Literatura

“Ojos de luna” (concurso de relatos breves San Valentín 2014)

Fue un segundo. Tal vez a la vista de cualquiera que anduviera por su alrededor fue tan solo un segundo efímero, con prisa. Pero para él no. Fue tan intenso y grande que abarcó en su cabeza durante relativas horas. Jamás había visto esa mirada, ni a la chica que la lucía disimuladamente entrecortada.
Estaba sentado en el parque como de costumbre esperando a que dieran las cuatro. Siempre esperaba en el mismo lugar, al lado de un chopo de tronco recio, dorado por la luz del otoño. Siempre hasta las cuatro. Solía apoyar la cabeza en sus manos, con los codos hincados en las piernas. Miraba hacia el suelo. Desde pequeño había pensado que cuanto más mirabas al suelo más posibilidades había de encontrar algo. Era una pequeña manía unida al brillo de la ilusión infantil que aun persistía en él. Esa ilusión de encontrar algo por sorpresa que no andabas buscando. Pues se le desbarataron aquellas ideas sobre lo enigmático que podía llegar a ser el suelo en una casualidad.

Levantó la cabeza, sin saber muy bien por qué razón, como un acto involuntario, y ella pasó fragante. Iba vestida con un jersey azul y unos vaqueros, desaliñada pero perfecta. La chica giró la cabeza apartándose el pelo de la cara y le miró. Sin querer. No retuvo la mirada mucho tiempo, solo el suficiente para que él pudiera ver su color y asomarse un poquito a ella entera.
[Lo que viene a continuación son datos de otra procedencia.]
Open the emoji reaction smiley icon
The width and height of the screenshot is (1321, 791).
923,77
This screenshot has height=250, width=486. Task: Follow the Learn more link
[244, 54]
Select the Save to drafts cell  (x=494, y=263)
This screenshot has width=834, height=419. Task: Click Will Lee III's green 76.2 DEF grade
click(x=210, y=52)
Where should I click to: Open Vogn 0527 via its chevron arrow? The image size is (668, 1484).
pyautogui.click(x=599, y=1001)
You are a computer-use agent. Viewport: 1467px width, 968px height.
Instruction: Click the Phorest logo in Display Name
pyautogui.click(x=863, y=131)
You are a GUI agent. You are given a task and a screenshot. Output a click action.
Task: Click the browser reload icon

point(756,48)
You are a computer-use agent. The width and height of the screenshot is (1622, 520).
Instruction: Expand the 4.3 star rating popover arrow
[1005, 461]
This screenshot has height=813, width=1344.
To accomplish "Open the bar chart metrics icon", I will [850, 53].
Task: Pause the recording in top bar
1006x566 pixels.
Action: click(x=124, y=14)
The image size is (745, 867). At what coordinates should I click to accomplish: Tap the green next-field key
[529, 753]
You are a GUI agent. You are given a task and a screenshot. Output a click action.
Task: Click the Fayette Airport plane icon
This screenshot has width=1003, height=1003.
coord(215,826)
La siguió con sus ojos hasta que desapareció entre la gente. No agachó la cabeza los minutos siguientes. Se quedó preso, inmóvil. Sintió tanta curiosidad por a donde se dirigiría la joven. Por esa mirada que tenía dibujada, tan suave, tan parecida al cielo. Qué tendrían sus ojos que le habían atrapado en un sinfín de preguntas y alcances. Eran las cuatro y diez. Era la primera vez que no cumplía su monotonía y decidió desquebrajarla por completo. La iba a encontrar, donde fuera, hasta donde hiciera falta buscar. El recuerdo parpadeaba en su cabeza, algunas veces lo veía con toda claridad y otras era un retrato del todo confuso. Tenía que apresurarse a encontrarla. Entró a todos los bares, preguntó a cada camarero y nadie reconocía esa mirada. Cruzó todas las calleas, las plazas. Miró en cada rincón esperando encontrarse con ella. La siguió buscando hasta anochecer. A la mañana siguiente. Las semanas siguientes. Ni rastro de la joven. Así pues, falto ya de tiempo y de paciencia, denegó la búsqueda.

Fue a esperar que se hicieran las cuatro en aquel parque de nuevo. Hacía un par de días que ya no buscaba. Se sentó, esta vez sin agachar la cabeza. Mirando hacia adelante pero sin intención de mirar a ningún sitio en concreto. Permanecía ensimismado, cuando alguien le tocó el hombro.

-Perdona, ¿esto es tuyo? –le indicó una voz dulce señalando una cartera de cuero negro.
-Sí, gracias, se me debe haber caído al sentarme.

De primeras no levantó la mirada, pero tuvo de nuevo esa sensación, ese acto involuntario, y la subió lentamente. Y sin querer, sonrió. Conocía esos ojos. Recordaba esa forma, ese color, lo que decían. Se quedaron mirándose.